たとえ住民票上は同じ住所でも、「使用の本拠の位置」が変わる場合は車庫証明が必要になります。

2. 同じマンション内の別の部屋に住む家族に譲るケース

例えば、お父さんが部屋番号が異なる隣に住む娘さんに車を譲る場合、車庫証明は必要でしょうか?

この場合は、車検証の「使用の本拠の位置」の記載内容がポイントになります。

車庫証明が不要なケース

  • 「使用の本拠の位置」に部屋番号が記載されていない

車庫証明が必要なケース

  • 「使用の本拠の位置」に部屋番号まで記載されている

つまり、隣り合う部屋であっても、車検証上の「使用の本拠の位置」がデータ上異なるとみなされるため、車庫証明が必要になる可能性があります

まとめ

家族間で車を譲る際の名義変更では、車庫証明が不要なケースもあるものの、「使用の本拠の位置」の変更があるかどうかが重要な判断基準になります。

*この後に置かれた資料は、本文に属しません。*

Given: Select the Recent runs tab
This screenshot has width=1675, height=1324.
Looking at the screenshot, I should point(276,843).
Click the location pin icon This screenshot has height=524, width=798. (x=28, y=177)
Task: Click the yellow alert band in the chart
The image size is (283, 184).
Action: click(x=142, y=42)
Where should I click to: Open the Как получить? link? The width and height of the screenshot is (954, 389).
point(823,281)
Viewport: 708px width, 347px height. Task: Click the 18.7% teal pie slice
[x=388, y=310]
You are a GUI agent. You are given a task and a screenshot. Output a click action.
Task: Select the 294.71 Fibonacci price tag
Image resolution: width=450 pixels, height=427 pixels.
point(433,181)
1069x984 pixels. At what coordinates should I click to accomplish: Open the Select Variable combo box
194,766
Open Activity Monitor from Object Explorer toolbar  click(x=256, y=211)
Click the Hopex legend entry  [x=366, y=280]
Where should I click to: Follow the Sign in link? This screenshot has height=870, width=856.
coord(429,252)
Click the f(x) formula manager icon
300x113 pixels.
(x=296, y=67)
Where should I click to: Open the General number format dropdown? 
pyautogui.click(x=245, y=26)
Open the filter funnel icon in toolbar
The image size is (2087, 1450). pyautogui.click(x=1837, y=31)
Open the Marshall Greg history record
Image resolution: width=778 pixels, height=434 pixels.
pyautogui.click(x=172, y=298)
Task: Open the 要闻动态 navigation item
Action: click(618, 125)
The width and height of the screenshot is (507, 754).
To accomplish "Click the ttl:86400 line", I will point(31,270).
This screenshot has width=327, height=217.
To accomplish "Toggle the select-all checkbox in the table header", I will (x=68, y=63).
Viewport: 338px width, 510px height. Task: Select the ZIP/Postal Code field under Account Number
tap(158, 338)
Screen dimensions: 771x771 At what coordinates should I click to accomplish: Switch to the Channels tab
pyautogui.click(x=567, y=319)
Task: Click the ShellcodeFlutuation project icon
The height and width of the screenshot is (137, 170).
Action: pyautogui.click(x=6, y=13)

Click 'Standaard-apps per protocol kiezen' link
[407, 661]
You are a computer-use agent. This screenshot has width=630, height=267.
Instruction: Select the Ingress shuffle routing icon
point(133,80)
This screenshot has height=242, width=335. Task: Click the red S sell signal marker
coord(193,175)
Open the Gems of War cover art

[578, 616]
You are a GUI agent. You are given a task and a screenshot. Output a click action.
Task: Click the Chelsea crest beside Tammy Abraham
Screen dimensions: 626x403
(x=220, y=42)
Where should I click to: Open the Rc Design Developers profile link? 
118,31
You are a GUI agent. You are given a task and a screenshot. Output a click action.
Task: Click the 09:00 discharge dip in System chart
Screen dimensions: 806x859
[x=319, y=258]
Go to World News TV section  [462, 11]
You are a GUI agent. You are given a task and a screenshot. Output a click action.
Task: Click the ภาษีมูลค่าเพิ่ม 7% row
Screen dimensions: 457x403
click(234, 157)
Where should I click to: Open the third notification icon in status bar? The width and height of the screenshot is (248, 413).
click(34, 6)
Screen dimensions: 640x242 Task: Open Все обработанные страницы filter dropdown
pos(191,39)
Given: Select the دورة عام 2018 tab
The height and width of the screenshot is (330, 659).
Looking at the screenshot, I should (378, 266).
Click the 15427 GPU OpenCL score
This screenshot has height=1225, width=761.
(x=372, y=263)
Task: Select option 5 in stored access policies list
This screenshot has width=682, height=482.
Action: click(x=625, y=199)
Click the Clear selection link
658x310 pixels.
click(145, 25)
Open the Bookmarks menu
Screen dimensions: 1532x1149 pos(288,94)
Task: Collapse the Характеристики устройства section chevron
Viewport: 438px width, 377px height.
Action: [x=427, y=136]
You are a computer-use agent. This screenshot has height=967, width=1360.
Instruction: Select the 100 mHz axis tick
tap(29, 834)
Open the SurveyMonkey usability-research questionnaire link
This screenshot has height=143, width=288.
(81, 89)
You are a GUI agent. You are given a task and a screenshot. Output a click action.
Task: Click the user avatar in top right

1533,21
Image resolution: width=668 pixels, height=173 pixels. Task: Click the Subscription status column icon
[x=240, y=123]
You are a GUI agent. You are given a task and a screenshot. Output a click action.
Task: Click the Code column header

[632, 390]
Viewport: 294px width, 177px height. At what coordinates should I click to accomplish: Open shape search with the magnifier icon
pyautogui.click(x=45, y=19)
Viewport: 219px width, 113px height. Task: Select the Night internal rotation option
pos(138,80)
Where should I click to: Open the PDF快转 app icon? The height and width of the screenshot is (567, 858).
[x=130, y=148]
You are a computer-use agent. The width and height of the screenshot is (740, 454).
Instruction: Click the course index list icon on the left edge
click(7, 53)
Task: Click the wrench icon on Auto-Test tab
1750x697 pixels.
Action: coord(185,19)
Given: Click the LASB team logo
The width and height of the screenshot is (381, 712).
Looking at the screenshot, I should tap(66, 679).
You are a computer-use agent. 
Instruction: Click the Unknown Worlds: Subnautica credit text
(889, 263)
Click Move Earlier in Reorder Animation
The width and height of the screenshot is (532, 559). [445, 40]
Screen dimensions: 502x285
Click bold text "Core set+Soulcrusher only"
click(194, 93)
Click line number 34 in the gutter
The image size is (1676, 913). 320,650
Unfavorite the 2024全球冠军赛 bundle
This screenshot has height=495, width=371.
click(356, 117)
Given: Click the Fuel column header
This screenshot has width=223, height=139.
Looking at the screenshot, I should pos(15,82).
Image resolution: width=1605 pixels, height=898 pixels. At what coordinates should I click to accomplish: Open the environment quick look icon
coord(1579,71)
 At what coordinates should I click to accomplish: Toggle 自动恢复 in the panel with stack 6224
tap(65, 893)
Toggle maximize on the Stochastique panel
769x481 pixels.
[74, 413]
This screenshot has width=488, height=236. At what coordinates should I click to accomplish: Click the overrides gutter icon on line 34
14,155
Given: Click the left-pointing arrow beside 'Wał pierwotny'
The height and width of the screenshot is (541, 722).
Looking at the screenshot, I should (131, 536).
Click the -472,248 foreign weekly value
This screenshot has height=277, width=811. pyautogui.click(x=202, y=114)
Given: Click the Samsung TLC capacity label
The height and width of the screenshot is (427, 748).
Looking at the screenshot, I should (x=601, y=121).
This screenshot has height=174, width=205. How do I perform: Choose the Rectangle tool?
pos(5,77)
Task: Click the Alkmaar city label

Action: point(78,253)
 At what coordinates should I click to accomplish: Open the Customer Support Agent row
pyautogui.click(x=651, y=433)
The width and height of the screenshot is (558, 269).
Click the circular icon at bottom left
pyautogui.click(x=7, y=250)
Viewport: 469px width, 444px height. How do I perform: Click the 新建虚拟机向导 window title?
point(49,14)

住民票が同じ住所で、使用の本拠の位置が変わらない場合 → 車庫証明不要
使用の本拠の位置が変わる場合(転勤先・下宿先・部屋番号の違いなど) → 車庫証明が必要

名義変更の手続きをスムーズに進めるためにも、事前に車検証の「使用の本拠の位置」を確認し、必要な書類を準備することが大切です。